The conclusion (7:51-53) abandons all diplomatic restraint. Stephen turns from Israel’s history to his accusers’ present: “You stiff-necked people, uncircumcised in heart and ears, you always resist the Holy Spirit. As your ancestors did, so do you.” The phrase “uncircumcised in heart” would have been especially galling to men who prided themselves on their covenantal status. Stephen accuses them of being the true violators of the Mosaic law they claim to defend. They persecuted the prophets who predicted the coming of the Righteous One, and now they have betrayed and murdered the Righteous One himself. The accusers have become the accused.

What follows is not a formal execution but a lynching. Luke carefully notes that they “ground their teeth” at Stephen (7:54) – an expression of murderous rage, not judicial deliberation. Stephen, filled with the Holy Spirit, sees a vision of heaven opened and “the Son of Man standing at the right hand of God” (7:56). The detail that Jesus is standing rather than sitting (the position described in Psalm 110:1 and elsewhere) has generated centuries of commentary. Some suggest Jesus stands to welcome Stephen, as a host rises to greet an honored guest. Others see Jesus standing as a witness in Stephen’s defense before the heavenly court.

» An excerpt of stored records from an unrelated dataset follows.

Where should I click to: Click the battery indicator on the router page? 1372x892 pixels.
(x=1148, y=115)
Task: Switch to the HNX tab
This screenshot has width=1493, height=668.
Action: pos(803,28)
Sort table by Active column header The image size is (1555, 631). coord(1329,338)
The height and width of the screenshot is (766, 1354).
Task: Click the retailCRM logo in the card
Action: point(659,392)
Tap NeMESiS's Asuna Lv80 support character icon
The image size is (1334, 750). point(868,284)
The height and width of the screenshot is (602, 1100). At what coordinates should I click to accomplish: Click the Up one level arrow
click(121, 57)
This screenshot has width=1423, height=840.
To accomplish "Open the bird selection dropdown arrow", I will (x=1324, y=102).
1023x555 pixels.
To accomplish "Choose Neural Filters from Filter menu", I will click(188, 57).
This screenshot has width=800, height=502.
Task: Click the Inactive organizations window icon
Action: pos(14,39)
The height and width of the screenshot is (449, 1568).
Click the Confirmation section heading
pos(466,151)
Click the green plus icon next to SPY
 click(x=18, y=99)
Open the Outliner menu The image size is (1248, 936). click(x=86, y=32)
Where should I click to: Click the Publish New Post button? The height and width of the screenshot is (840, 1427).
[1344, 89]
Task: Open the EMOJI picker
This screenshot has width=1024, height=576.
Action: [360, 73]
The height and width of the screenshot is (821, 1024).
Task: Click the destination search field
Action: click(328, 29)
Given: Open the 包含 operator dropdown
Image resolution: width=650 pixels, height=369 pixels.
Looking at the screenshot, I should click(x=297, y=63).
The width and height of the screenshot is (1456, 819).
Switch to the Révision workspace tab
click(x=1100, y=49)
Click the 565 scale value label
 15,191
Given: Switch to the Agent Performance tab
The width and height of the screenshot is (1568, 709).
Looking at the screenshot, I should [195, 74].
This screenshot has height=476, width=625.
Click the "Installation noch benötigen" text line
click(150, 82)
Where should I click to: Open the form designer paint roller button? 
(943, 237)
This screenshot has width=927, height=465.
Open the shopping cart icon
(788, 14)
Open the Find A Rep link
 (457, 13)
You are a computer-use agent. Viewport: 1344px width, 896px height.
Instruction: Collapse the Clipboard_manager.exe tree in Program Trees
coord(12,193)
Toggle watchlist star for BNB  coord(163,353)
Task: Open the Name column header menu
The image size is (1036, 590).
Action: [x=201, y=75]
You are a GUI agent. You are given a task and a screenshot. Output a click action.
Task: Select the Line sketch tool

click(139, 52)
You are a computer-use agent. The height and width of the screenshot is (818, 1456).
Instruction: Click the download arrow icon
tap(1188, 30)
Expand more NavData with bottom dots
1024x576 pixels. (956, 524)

Still others view it as Jesus rising to render judgment against those who are rejecting his witness.

They drag Stephen outside the city – the place of execution, as it was for Jesus – and stone him. The witnesses, required by Deuteronomy 17:7 to cast the first stones, lay their garments at the feet of a young man named Saul. Stephen’s dying words echo Jesus’ words from the cross: “Lord Jesus, receive my spirit” (cf. Luke 23:46) and “Lord, do not hold this sin against them” (cf. Luke 23:34). The first Christian martyr dies praying for his killers, and the man who will become Christianity’s greatest apostle watches it happen.

Key Themes

Connections

Reflection Questions

  1. Stephen retells Israel’s history to reveal a pattern of rejecting God’s messengers. Where do you see this pattern continuing in the life of the church today – resistance to uncomfortable truths spoken by faithful voices?
  2. What does it mean that God “does not dwell in houses made by human hands”? How might Christians today domesticate God’s presence, confining it to buildings, programs, or traditions?
  3. Stephen’s final prayer was for the forgiveness of his killers. What does this tell us about what the Holy Spirit produces in a person’s character, even in the moment of death?

Prayer

Lord of all history, you have been at work from Abraham to this very day, and at every turn your people have been slow to recognize your messengers. Forgive us for the ways we resist your Spirit – clinging to familiar structures rather than following where you lead, defending our institutions rather than hearing your prophets. Give us the courage of Stephen, who spoke truth to power and died praying for his enemies. And when we face opposition for your sake, may our final words be words of forgiveness, not bitterness. Through Jesus Christ, the Righteous One whom Stephen saw standing at your right hand. Amen.